For US and Cuba, the space between
Last week, at a conference about reporting in Cuba held at Columbia University, a writer talked about dealing with Cuban officials — a few panels were conducted off-the-record, underlining the double-speak that dominates discussion of Cuba, even when it takes place below the Tiffany glass of Columbia’s Pulitzer Hall. In her many years on the island, the writer said, there had always been a disparity between the narrative about Cuba and what her eyes told her, the daily evidence provided by supermarket shelves, household gossip, jobs and transportation.
Over the course of three days of talks by writers, academics, and policy-makers —including writers Jon Lee Anderson, Ann Louise Bardach, historian Louis Perez, former Presidential advisor Dan Restrepo, and many more — it became clear that the sentiment also refers to how Cuba is discussed in the United States. Even as expert after expert confirmed that support for the trade and travel embargo sits at an all-time low among both politicians and the American public, they confirmed that the act of Congress required to fully dismantle it wouldn’t happen anytime soon. Yet, experts also pointed out that the six months between November’s midterm elections and next April’s Summit of the Americas stand as a window in which the unpredictable could, potentially, occur.
“We should just do it, unilaterally,” said ex-White House council Greg Craig, sketching out steps that President Obama could take, no strings attached, to render the embargo toothless. Personally attend the Summit of the Americas in Panama, where Raúl Castro will be in attendance, for one. Re-establish diplomatic relations with the country. Take Cuba off the list of state sponsors of terrorism, to which it was added in 1982 for supporting Latin American groups designated as terrorist by the U.S. — something Cuba no longer does. Lift travel restrictions for all Americans, a step long-supported by members of Congress from both sides of the aisle, including Massachusetts’ Rep. Jim McGovern, D, Arizona’s Sen. Jeff Flake, R.
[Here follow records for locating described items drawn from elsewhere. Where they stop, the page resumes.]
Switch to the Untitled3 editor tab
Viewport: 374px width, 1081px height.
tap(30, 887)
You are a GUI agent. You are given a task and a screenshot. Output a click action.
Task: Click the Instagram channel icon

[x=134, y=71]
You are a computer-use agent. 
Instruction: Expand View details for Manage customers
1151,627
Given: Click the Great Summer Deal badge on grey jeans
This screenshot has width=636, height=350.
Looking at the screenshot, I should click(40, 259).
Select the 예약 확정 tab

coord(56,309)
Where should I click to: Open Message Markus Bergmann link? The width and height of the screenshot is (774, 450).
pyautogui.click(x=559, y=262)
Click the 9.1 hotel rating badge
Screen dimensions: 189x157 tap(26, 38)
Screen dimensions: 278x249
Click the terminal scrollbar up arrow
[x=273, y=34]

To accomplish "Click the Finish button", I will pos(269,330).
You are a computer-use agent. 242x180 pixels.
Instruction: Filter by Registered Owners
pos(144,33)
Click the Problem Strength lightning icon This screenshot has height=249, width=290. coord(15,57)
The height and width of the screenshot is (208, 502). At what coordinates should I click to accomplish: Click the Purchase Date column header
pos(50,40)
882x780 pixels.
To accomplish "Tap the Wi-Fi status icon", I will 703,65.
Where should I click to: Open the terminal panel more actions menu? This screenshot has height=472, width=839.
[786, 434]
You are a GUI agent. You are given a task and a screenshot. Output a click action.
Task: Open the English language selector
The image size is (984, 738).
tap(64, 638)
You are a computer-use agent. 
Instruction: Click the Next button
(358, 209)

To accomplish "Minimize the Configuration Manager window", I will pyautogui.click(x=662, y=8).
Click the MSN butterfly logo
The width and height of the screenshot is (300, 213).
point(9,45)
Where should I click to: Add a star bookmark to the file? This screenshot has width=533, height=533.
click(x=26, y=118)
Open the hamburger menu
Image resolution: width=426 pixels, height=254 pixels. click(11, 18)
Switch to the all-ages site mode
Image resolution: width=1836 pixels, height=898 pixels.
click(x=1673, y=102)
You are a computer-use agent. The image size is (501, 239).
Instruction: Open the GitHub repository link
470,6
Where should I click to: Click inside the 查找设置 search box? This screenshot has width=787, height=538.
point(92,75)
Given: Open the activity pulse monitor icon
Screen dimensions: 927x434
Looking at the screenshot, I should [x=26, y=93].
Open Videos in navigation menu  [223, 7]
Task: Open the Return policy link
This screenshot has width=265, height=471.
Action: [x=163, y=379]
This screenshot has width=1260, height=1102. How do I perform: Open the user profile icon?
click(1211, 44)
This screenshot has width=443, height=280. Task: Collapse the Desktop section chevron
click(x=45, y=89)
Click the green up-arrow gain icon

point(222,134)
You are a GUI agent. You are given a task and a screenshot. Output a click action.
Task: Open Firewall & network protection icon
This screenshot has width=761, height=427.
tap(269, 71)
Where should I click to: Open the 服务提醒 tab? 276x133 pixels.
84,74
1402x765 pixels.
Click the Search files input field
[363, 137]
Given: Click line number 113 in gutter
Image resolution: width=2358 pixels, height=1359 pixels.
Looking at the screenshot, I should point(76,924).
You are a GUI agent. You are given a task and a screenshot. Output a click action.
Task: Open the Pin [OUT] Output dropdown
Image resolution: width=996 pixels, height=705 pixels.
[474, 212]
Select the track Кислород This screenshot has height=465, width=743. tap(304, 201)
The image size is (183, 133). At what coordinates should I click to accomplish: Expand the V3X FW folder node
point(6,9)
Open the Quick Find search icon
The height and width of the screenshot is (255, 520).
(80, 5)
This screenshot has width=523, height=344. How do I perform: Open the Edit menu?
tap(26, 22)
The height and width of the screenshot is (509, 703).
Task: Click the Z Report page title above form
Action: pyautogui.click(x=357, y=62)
Here are others who’ve come out against the embargo in the last few months: Hillary Clinton, Florida gubernatorial candidate Charlie Crist, and the entirety of the New York Times editorial board, whose recent editorial summarized the reasons for ending the embargo. Extend the time period examined to a few years and account for double-speak, and that list also includes Cuban-American businessman Carlos Saladrigas and sugar tycoon Alfonso Fanjul, who reported after various visits to the island that he’d invest in Cuba were it legal to do so. An open letter to the President outlining the steps he could take under executive authority to encourage change in Cuba via engagement garnered signatures from a host of thinktankers, including Anne-Marie Slaughter and John Negroponte.
Were this an issue on which the American public could vote, two separate polls conducted this year confirm that the embargo would not be long for this world. The 2014 FIU Cuba Poll revealed that almost three-quarters of Cubans living in Miami-Dade County believe that the embargo has not worked. “Cubans may be intransigent, but we’re not stupid,” said Guillermo Grenier, FIU sociology professor and the poll’s author, as he presented its results. Peter Schechter, director of the Atlantic Council’s Adrienne Arsht Latin America Center, reported that 63 percent of Florida favors changing U.S. policy toward Cuba. “Polls don’t usually give you 65 percent,” he said. “The notion that Florida is a poisoned chalice that no politician can touch is not true anymore.”
Within this context, the U.S.’s elected officials seem to be the party generating a narrative that doesn’t match the evidence provided by the American public: widespread skepticism of the embargo’s efficacy, a desire to engage Cuba, and the acknowledgement of how useful investment can be to coax change along. Come November, will voters reveal that they want the storyline united with its reality?